◆ **PROBLEM REQUIREMENTS**: Pull out everything in the listing from the line containing "You are a GUI" down to the line containing "This screenshot has height=633, width=766.", and copy those lines word for word.
------ DATASET EXCERPTS ------
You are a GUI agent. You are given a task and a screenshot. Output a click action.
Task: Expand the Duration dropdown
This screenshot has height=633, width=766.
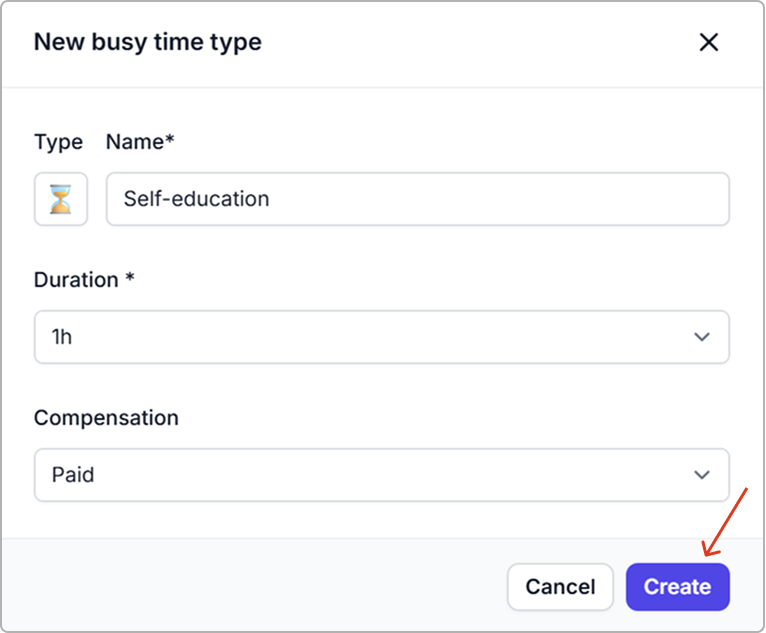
------
------ DATASET EXCERPTS ------
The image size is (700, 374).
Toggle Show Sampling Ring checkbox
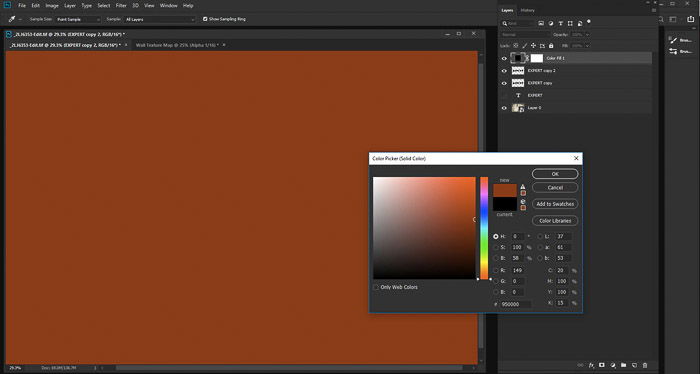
------
◆ **THE SOLUTION**:
You are a GUI agent. You are given a task and a screenshot. Output a click action.
Task: Expand the Duration dropdown
This screenshot has height=633, width=766.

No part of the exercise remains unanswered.